Prompt - Write out the listing exactly as it is given.

Data shown -
________________
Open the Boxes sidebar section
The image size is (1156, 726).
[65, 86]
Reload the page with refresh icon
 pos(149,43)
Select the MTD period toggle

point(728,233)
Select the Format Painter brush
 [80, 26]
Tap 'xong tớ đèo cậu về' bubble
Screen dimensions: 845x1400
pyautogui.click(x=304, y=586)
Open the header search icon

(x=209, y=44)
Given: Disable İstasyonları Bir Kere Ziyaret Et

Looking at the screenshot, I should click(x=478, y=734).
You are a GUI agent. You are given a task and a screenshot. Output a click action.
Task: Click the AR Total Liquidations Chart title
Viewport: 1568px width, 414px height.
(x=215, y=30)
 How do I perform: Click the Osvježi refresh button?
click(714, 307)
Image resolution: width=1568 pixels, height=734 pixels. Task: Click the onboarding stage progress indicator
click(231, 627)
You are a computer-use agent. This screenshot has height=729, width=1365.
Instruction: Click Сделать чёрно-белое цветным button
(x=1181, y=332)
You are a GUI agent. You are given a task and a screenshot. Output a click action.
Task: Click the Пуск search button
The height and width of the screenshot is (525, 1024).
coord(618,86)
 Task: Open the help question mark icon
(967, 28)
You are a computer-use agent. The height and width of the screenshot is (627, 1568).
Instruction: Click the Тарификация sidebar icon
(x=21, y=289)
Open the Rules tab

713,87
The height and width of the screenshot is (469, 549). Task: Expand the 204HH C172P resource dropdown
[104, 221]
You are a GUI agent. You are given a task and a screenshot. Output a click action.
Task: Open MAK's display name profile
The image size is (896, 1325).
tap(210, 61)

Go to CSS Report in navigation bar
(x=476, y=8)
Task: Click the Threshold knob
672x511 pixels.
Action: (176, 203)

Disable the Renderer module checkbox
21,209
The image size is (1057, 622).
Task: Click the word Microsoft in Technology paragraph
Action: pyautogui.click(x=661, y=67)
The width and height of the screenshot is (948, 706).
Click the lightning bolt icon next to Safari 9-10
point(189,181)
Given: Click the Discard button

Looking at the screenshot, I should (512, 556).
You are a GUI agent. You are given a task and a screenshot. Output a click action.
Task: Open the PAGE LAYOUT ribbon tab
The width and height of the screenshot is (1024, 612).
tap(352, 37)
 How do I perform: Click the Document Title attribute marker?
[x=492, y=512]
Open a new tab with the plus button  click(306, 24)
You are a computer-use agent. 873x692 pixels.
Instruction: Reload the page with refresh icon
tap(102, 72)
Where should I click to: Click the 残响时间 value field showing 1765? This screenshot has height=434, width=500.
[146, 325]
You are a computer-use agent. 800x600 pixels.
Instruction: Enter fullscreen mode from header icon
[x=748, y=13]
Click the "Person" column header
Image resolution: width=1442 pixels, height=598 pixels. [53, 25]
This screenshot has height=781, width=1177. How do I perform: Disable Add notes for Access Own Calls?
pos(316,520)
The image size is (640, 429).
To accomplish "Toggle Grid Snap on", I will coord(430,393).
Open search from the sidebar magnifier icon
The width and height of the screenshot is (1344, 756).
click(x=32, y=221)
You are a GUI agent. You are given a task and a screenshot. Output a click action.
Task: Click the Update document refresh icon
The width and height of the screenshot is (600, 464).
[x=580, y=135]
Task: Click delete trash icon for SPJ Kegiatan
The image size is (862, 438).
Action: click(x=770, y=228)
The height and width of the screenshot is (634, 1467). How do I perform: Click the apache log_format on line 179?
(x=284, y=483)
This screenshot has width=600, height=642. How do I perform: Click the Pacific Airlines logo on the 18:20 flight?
________________
Your solution -
Open the Boxes sidebar section
The image size is (1156, 726).
[65, 86]
Reload the page with refresh icon
 pos(149,43)
Select the MTD period toggle

point(728,233)
Select the Format Painter brush
 [80, 26]
Tap 'xong tớ đèo cậu về' bubble
Screen dimensions: 845x1400
pyautogui.click(x=304, y=586)
Open the header search icon

(x=209, y=44)
Given: Disable İstasyonları Bir Kere Ziyaret Et

Looking at the screenshot, I should click(x=478, y=734).
You are a GUI agent. You are given a task and a screenshot. Output a click action.
Task: Click the AR Total Liquidations Chart title
Viewport: 1568px width, 414px height.
(x=215, y=30)
 How do I perform: Click the Osvježi refresh button?
click(714, 307)
Image resolution: width=1568 pixels, height=734 pixels. Task: Click the onboarding stage progress indicator
click(231, 627)
You are a computer-use agent. This screenshot has height=729, width=1365.
Instruction: Click Сделать чёрно-белое цветным button
(x=1181, y=332)
You are a GUI agent. You are given a task and a screenshot. Output a click action.
Task: Click the Пуск search button
The height and width of the screenshot is (525, 1024).
coord(618,86)
 Task: Open the help question mark icon
(967, 28)
You are a computer-use agent. The height and width of the screenshot is (627, 1568).
Instruction: Click the Тарификация sidebar icon
(x=21, y=289)
Open the Rules tab

713,87
The height and width of the screenshot is (469, 549). Task: Expand the 204HH C172P resource dropdown
[104, 221]
You are a GUI agent. You are given a task and a screenshot. Output a click action.
Task: Open MAK's display name profile
The image size is (896, 1325).
tap(210, 61)

Go to CSS Report in navigation bar
(x=476, y=8)
Task: Click the Threshold knob
672x511 pixels.
Action: (176, 203)

Disable the Renderer module checkbox
21,209
The image size is (1057, 622).
Task: Click the word Microsoft in Technology paragraph
Action: pyautogui.click(x=661, y=67)
The width and height of the screenshot is (948, 706).
Click the lightning bolt icon next to Safari 9-10
point(189,181)
Given: Click the Discard button

Looking at the screenshot, I should (512, 556).
You are a GUI agent. You are given a task and a screenshot. Output a click action.
Task: Open the PAGE LAYOUT ribbon tab
The width and height of the screenshot is (1024, 612).
tap(352, 37)
 How do I perform: Click the Document Title attribute marker?
[x=492, y=512]
Open a new tab with the plus button  click(306, 24)
You are a computer-use agent. 873x692 pixels.
Instruction: Reload the page with refresh icon
tap(102, 72)
Where should I click to: Click the 残响时间 value field showing 1765? This screenshot has height=434, width=500.
[146, 325]
You are a computer-use agent. 800x600 pixels.
Instruction: Enter fullscreen mode from header icon
[x=748, y=13]
Click the "Person" column header
Image resolution: width=1442 pixels, height=598 pixels. [53, 25]
This screenshot has height=781, width=1177. How do I perform: Disable Add notes for Access Own Calls?
pos(316,520)
The image size is (640, 429).
To accomplish "Toggle Grid Snap on", I will coord(430,393).
Open search from the sidebar magnifier icon
The width and height of the screenshot is (1344, 756).
click(x=32, y=221)
You are a GUI agent. You are given a task and a screenshot. Output a click action.
Task: Click the Update document refresh icon
The width and height of the screenshot is (600, 464).
[x=580, y=135]
Task: Click delete trash icon for SPJ Kegiatan
The image size is (862, 438).
Action: click(x=770, y=228)
The height and width of the screenshot is (634, 1467). How do I perform: Click the apache log_format on line 179?
(x=284, y=483)
This screenshot has width=600, height=642. How do I perform: Click the Pacific Airlines logo on the 18:20 flight?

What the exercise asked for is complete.